* DOCUMENT SEGMENT
********

My comment: Claude Palmero is a pathetic, very bland man who took huge advantage of the position provided him by a weak Sovereign.
However, in interviews in recent weeks, the prince has changed his view about his longtime advisers and friends. He told Le Figaro, the French daily newspaper, that he had lost confidence in them and “if confidence evaporates you can no longer work together”.
My comment: Prince Albert should have lost confidence in these turds 17 years ago when I, his intelligence chief, first made Albert aware of their very blatant corruption.
Albert added that he hoped to draw a line under the scandal, saying: “When questions arise, you need to know how to change the people who surround you to find the right path again and to write a new page in your history.” Albert told Monaco-Matin, the local newspaper, that the allegations aired by Les Dossiers du Rocher and repeated by French media outlets had been “disastrous for Monaco’s image. We must absolutely put a stop to it.”
My comment: Albert, if he were so minded, could have and should have “put a stop to it” 17 years ago. Instead, he chose to allow their corruption to continue and now pretends it is all new to him.
However, Le Monde, the French daily, said that Albert’s hopes were likely to be dashed. It said that far from ending the scandal, the ousting of Palmero was likely to aggravate it. Sleaze claims are “now at the doors of the princely palace”, the newspaper added. “Claude Palmero has become the man who is making the palace tremble,” it said.
My comment: Little doubt Palmero knows what I know: Albert was complicit in corruption and Palmero will prove it through his files (if he can regain possession of them).
Palmero has been Monaco’s royal asset manager since 2005, when he was taken on by Albert’s father, Prince Rainier, the widower of Grace Kelly. Not only has he overseen real estate developments in a country where property prices are on average about five times higher than in Paris, he is also regularly described as Albert’s éminence grise.
My comment: Palmero was already in place as royal asset manager early in June 2002 when Albert retained me to be his intelligence adviser.
The only thing eminently grise about Palmero is that a) he is grey, very grey—a bland and boring bureaucrat, and b) he is greasy, as in criminally corrupt.
Le Monde said he was the “holder of all the secrets of the principality, from the prince’s private accounts to government investments”. The newspaper added that he was “the sort of person you spare in general”. After his homes and offices were raided by police following the opening of a criminal investigation into corruption allegations, Palmero seemed irritated. He said that Albert’s interview with Le Figaro included a “regrettable echo of a recurrent campaign of denigration . . . feeding off false documents, malicious accusations and fallacious insinuations. I cannot let myself be slandered in this way.”

********

* RECORD EXCERPTS
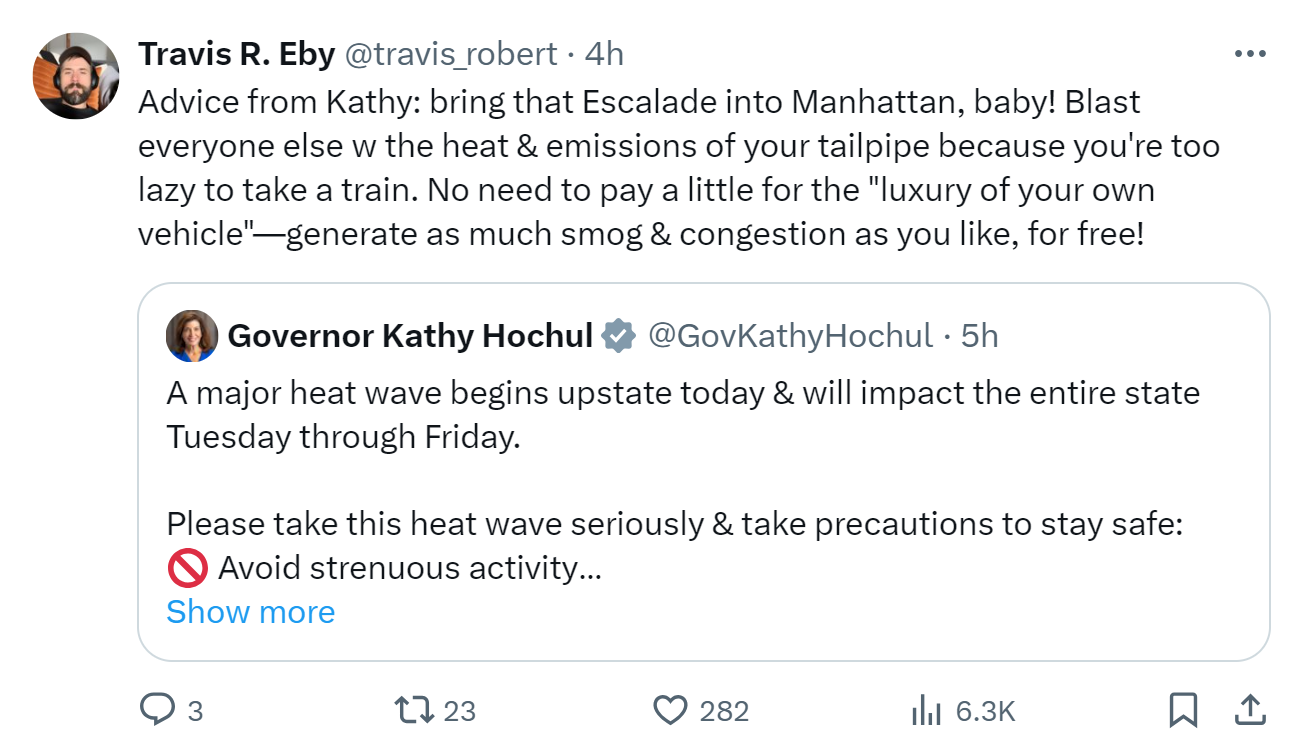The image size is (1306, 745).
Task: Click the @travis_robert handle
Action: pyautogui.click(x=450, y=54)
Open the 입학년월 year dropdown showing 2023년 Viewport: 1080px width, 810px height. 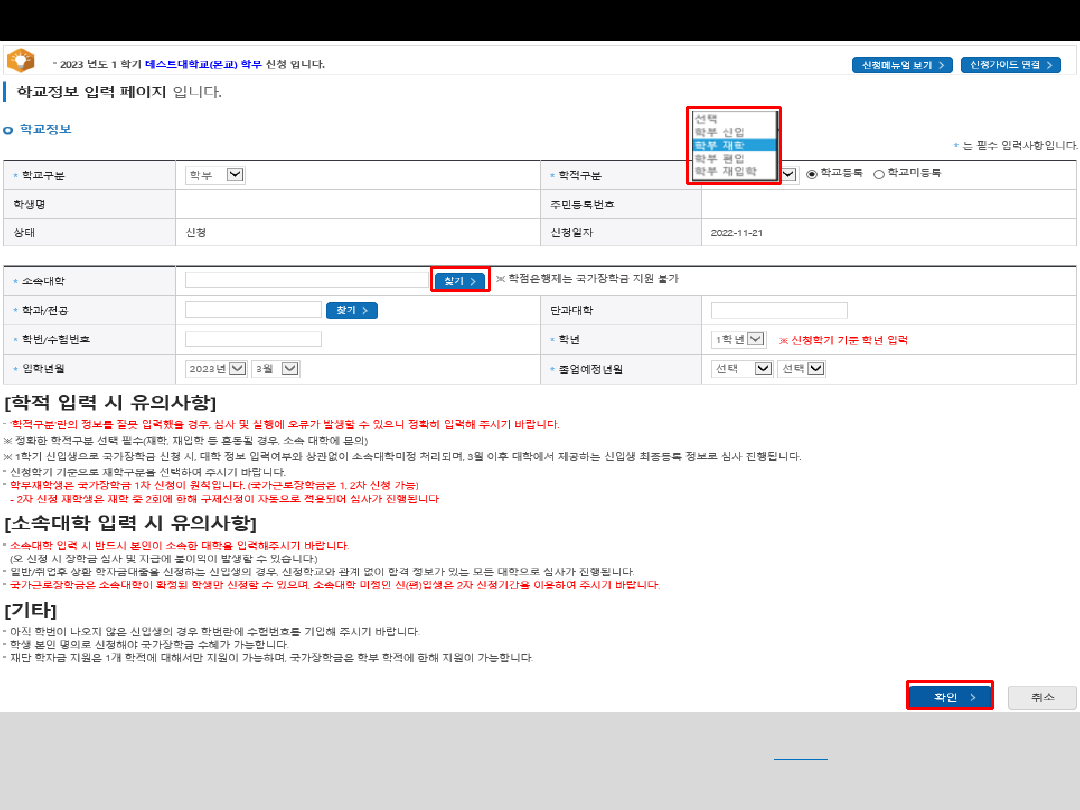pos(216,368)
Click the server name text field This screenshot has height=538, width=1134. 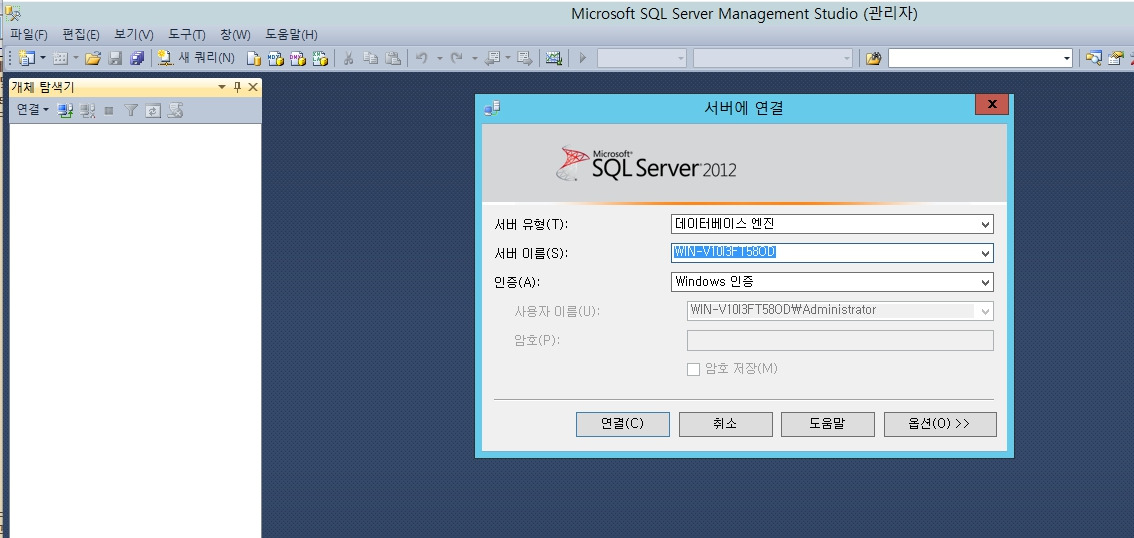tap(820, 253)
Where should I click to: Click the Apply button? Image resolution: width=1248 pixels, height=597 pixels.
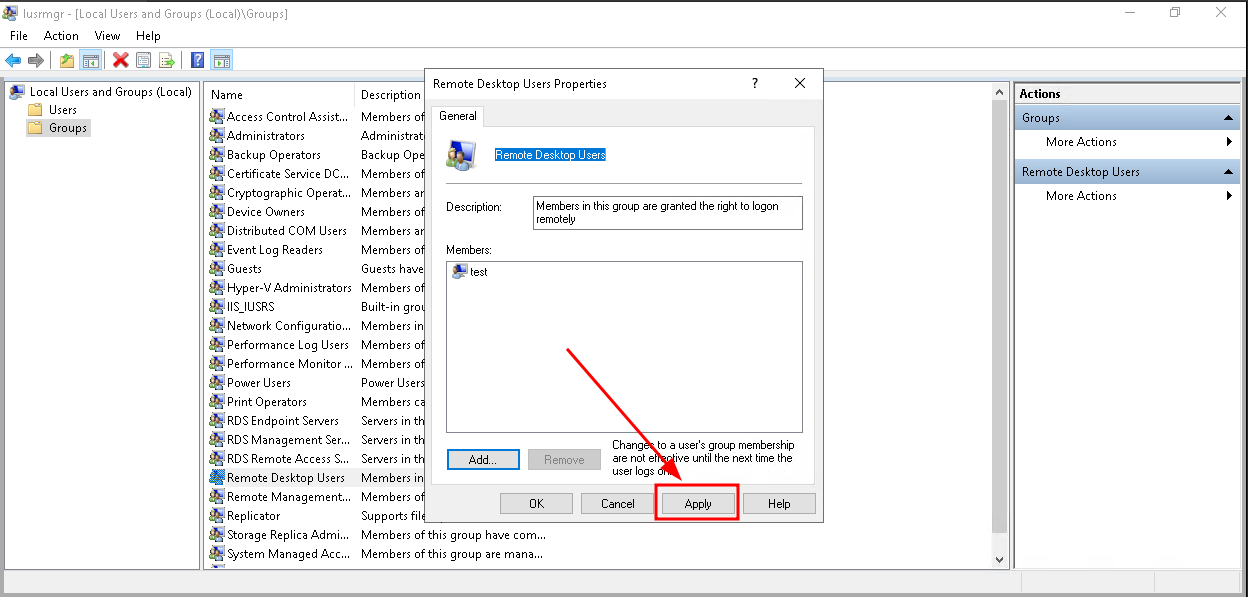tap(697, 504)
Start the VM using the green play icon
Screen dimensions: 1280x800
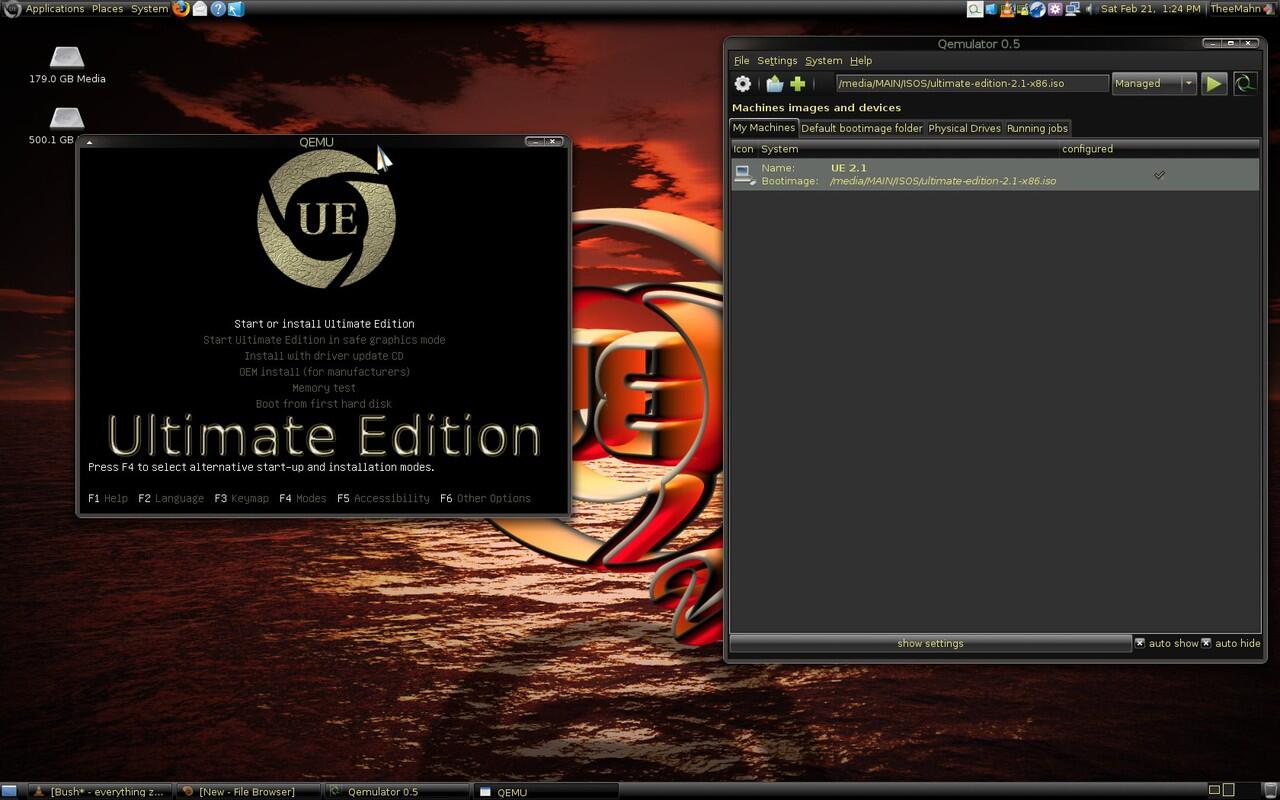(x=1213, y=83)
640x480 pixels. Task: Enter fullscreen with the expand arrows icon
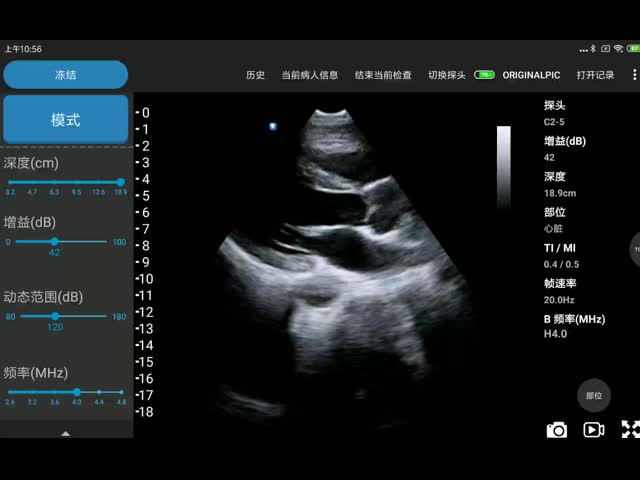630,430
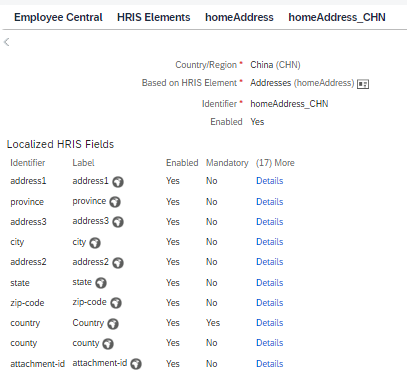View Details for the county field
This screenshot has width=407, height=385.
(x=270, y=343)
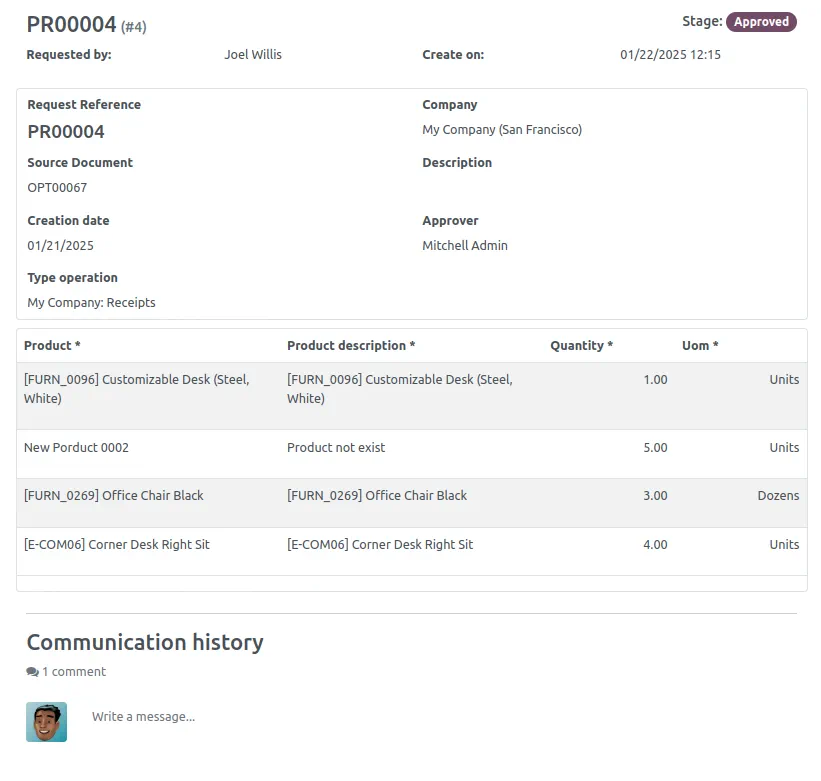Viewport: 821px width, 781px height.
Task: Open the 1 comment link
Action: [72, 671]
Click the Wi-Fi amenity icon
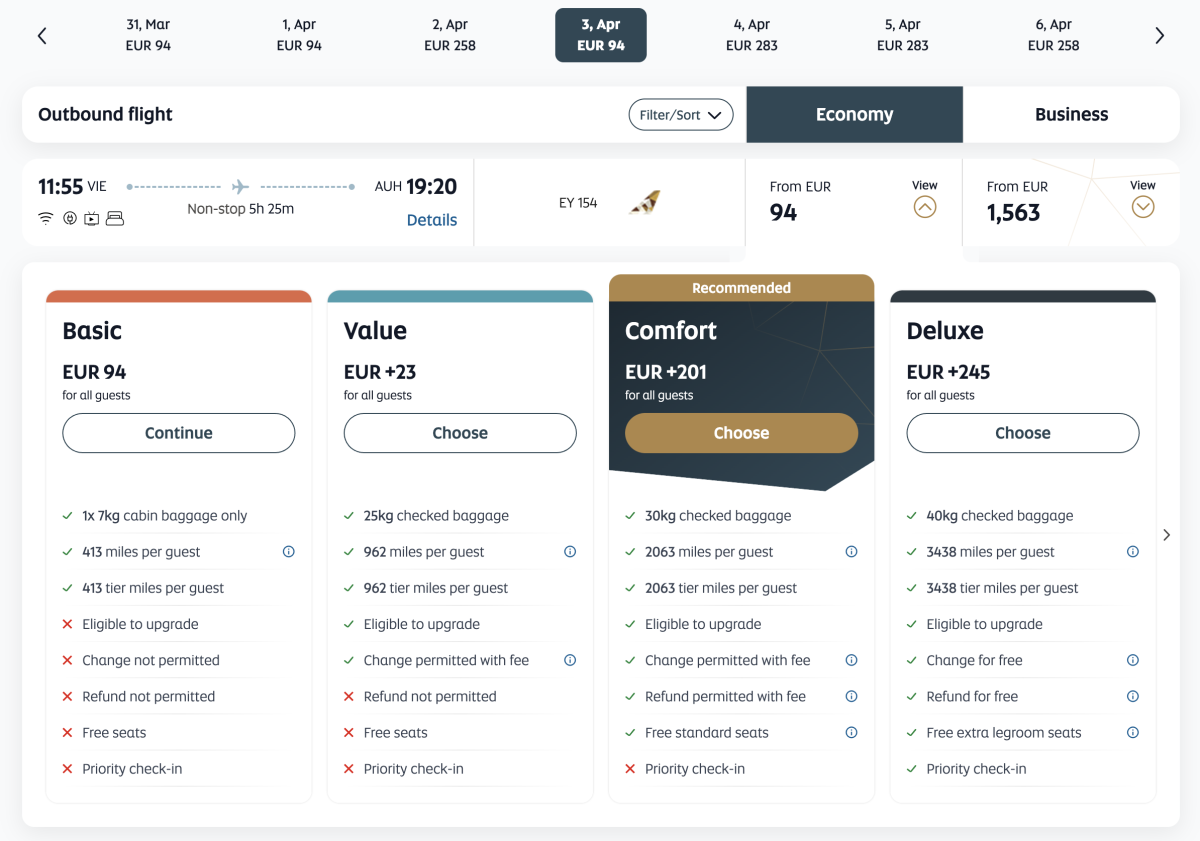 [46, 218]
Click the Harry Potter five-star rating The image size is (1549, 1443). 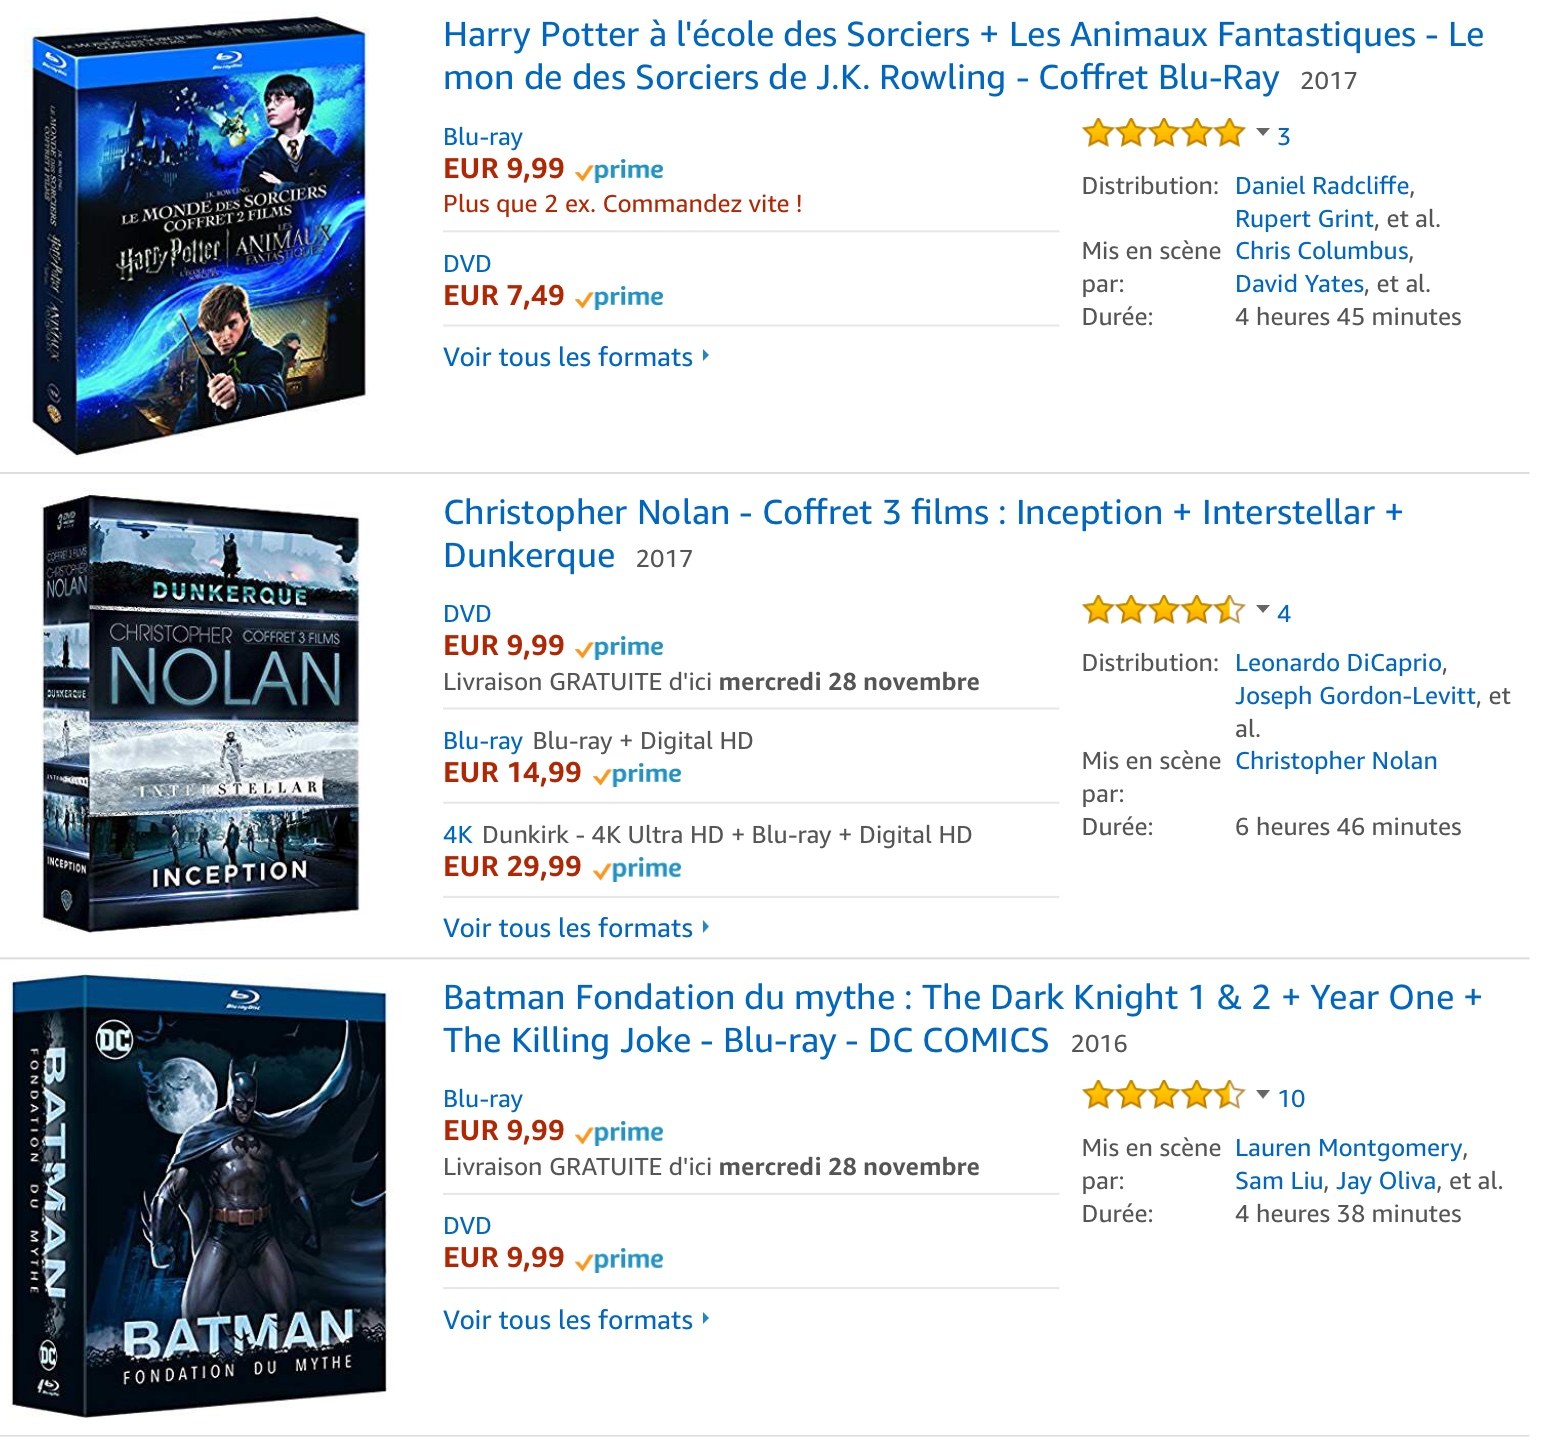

********

* TASK OBJECTIVE
Please answer these questions about the Monaco palace scandal text:
1. Which newspaper did Albert tell that he had lost confidence in his advisers?
2. According to Le Monde, what was the ousting of Palmero likely to do to the scandal?
3. On average, how much higher are property prices in Monaco than in Paris?

* SOLUTION FOR THIS PROBLEM
1. Le Figaro
2. Aggravate it
3. About five times higher